VITA DA MEDIANO

Manual de supervivencia

Vicent Chilet

Vicent Chilet

El amigo Enrique Ballester me comentaba que una de las cosas que había aprendido, como hincha y periodista, de los siete años del Castellón en Tercera y la casi desaparición del club fue la necesidad de «relativizar el fútbol». «Lo del Valencia tiene una pinta que aconsejo empezar pronto a relativizar», añadía. La conversación no tuvo lugar siendo antepenúltimos después de caer en Getafe, sino en noviembre de 2020, cuando el meteorito que hoy amenaza con la extinción de la entidad era un punto en el cielo del que bromeaban los negacionistas afectos al régimen, en su cómoda invisibilidad mediocre de media tabla. La Youth Policy reduciría el aerolito a simple arenilla en suspensión, una vez entrase en contacto con la atmósfera de Mestalla. Vender el desmantelamiento chapucero de un proyecto con un pretencioso nombre en inglés era un insulto para el club que en 1999 (por no ponernos muy arqueológicos) inventó la fórmula extraordinaria con la que se podía tumbar a los ricos de cuna de medio continente.

Relativizar va a ser jodido, aunque la toma de distancia se hace necesaria para identificar las teclas correctas y escapar con vida del laberinto en el que Lim ha atrapado un siglo de fútbol y tradición. En esta fase del desastre, el insomnio posterior a cada derrota se está convirtiendo en el momento idóneo, o más bien inevitable, para tratar de masticar y digerir la caída libre. Para comprender, poner en orden y encapsular todo lo que supone el desplome de un club que es la entidad cívica más representativa de este territorio. Una institución que trasciende al fútbol, pero que ha despreciado todos los códigos futbolísticos en los que arraiga un sentimiento comunitario.

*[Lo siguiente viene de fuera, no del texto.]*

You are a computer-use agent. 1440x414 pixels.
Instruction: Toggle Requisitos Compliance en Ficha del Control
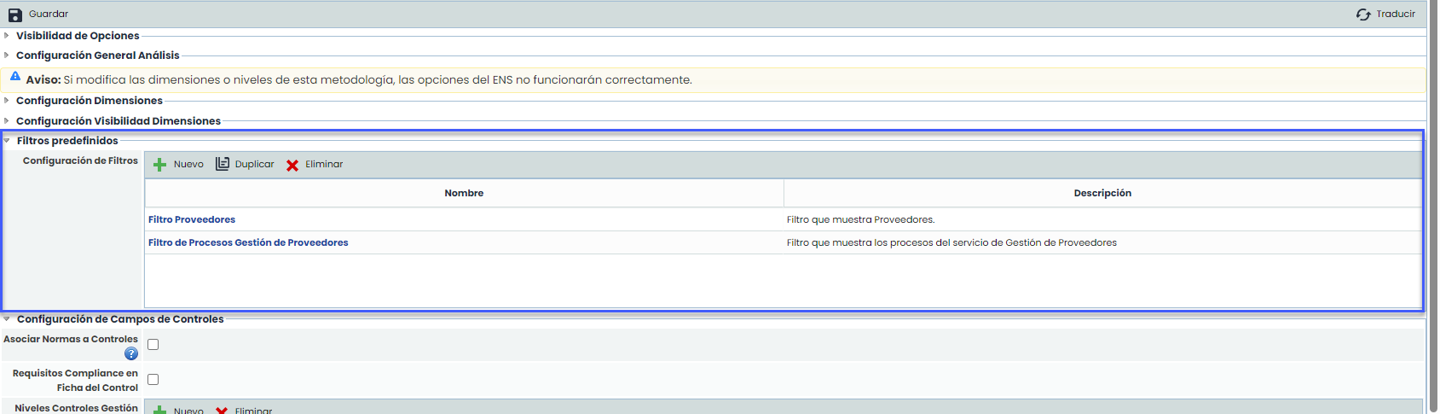[153, 380]
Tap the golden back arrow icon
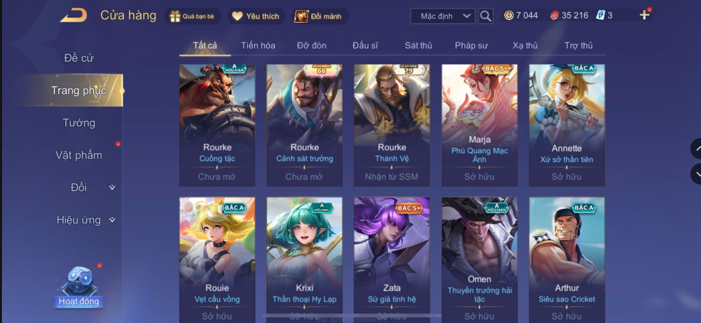Image resolution: width=701 pixels, height=323 pixels. pyautogui.click(x=74, y=15)
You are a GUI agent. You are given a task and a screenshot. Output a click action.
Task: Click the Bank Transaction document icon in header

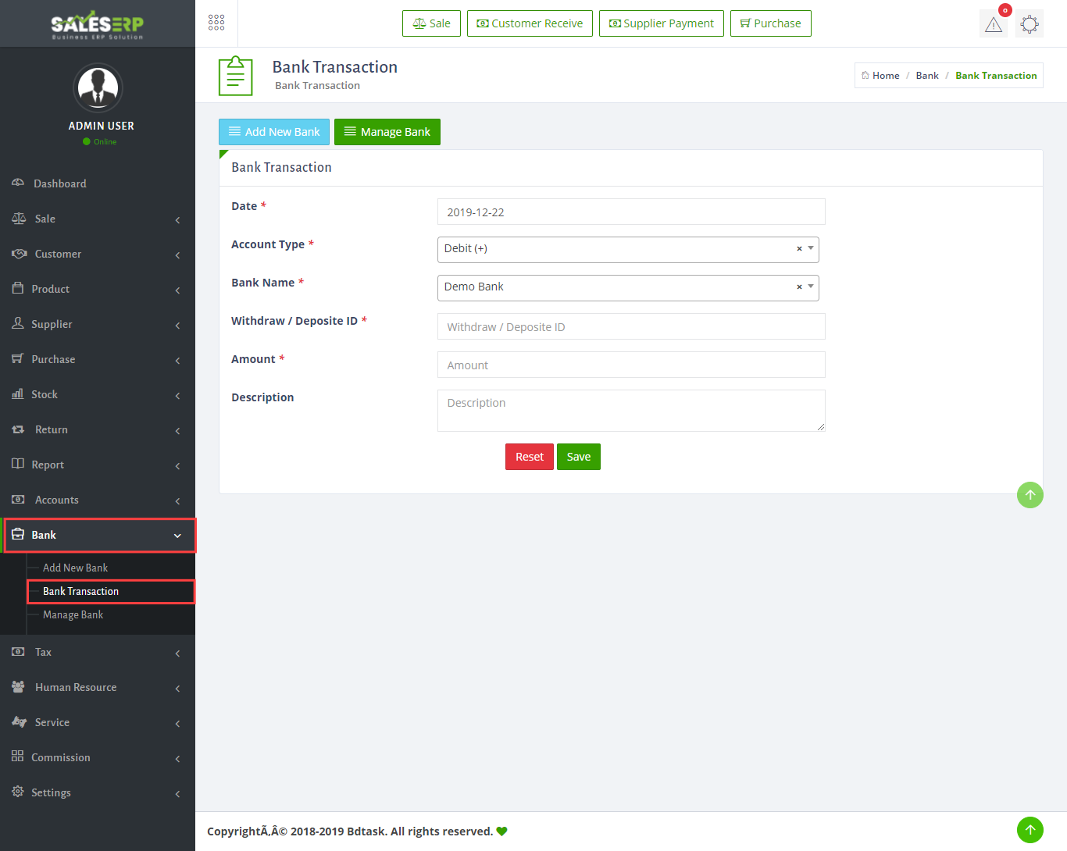coord(235,76)
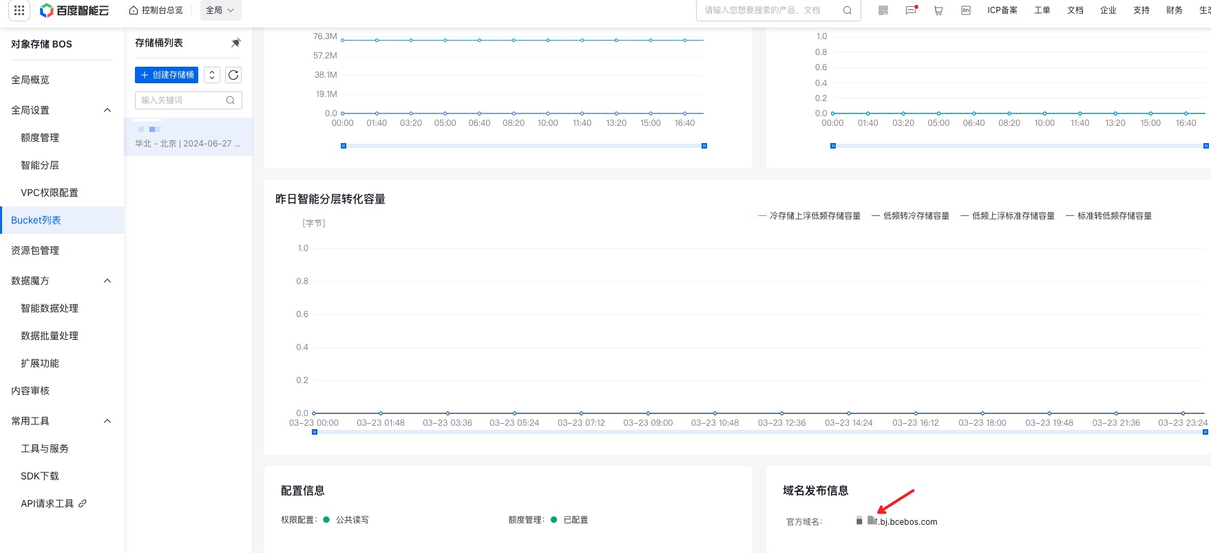Collapse the 数据魔方 sidebar section

(107, 281)
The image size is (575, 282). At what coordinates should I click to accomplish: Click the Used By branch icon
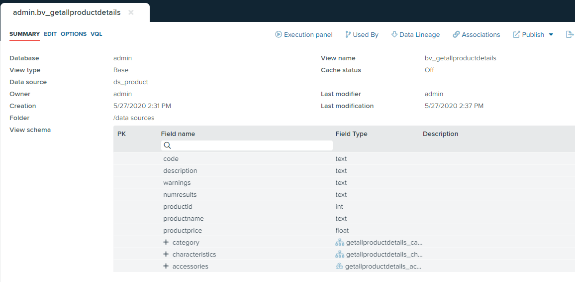(348, 34)
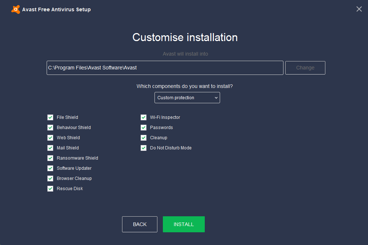Viewport: 368px width, 245px height.
Task: Deselect the Wi-Fi Inspector component
Action: click(x=144, y=117)
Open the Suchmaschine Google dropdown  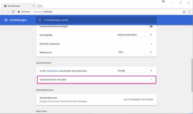click(x=135, y=71)
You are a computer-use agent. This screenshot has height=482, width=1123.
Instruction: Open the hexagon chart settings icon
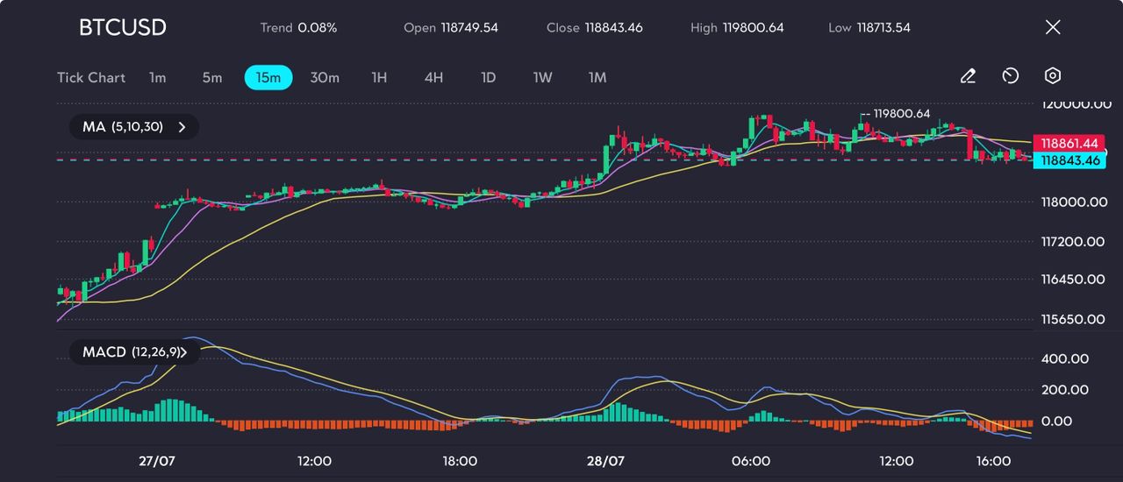pos(1053,77)
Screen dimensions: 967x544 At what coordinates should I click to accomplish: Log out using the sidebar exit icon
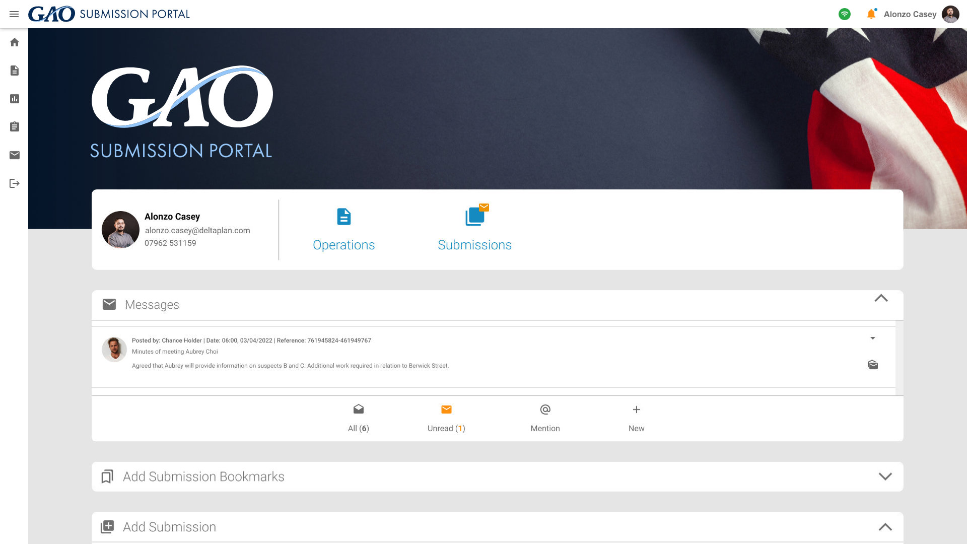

Y así, entrada la medianoche, y mientras se suceden capítulos de «Doctor en Alaska», la cabeza da vueltas a todo lo que queda por ver y sufrir en 16 jornadas. Es así como planeo algo parecido a un Manual de Supervivencia. Una reflexión improvisada, caótica como este mismo artículo, en la que intento convencerme de que las propiedades religiosas del efecto Mestalla, con 45.000 voces entregadas, deben ser suficientes para desviar esta vez la trayectoria del meteorito. También pienso en el liderazgo sereno de Rubén Baraja, en su capacidad de sentir el hierro sin que al mismo tiempo se le nuble la mente con toda esta tormenta visceral que nos sacude. Pienso en soluciones extremas, en el Pipo agitando el árbol y rebuscando en el Mestalleta esculpido por Angulo, como hiciera Héctor Núñez tras la debacle de Karlsruher de 1993. Entonces, Mendieta, Diego Ribera, Matías Rubio, Fran, Benito y Pellicer, reclutados de una tacada, oxigenaron a un equipo en shock. Pienso en que la presión social será la que active los resortes políticos y financieros de la reversión accionarial. Pienso en que en mitad del desplome no se está reconfigurando para la 23/24 ningún plan con veteranos y currantes a coste cero, tan válido para no pasar apuros como para armar un bloque que ataque el ascenso. Pienso en desterrar el exotismo autolesivo de preparar desplazamientos del año que viene a estadios nunca visitados. Para aventuras «auténticas» ya está el exhibicionismo de las vacaciones en Instagram. Sobre todo pienso en que mi padre no merece volver a padecer un descenso, ni Mestalla un centenario triste. Pienso en la humildad colectiva perdida por el camino y que nos llevó exhaustos a caer arrodillados ante Lim. Y que los partidos históricos de mi club ya no definen el presente, pero sí es posible revisarlos como quien regresa a la belleza del cine clásico, con diálogos recitados de memoria. Pienso también en emigrar a Alaska, si es cierto que resisten pueblos con bares no franquiciados, ferias del condado y renos paseándose por las avenidas. Pienso en que Ballester tiene toda la razón y que habrá que aprender desde ya a relativizar.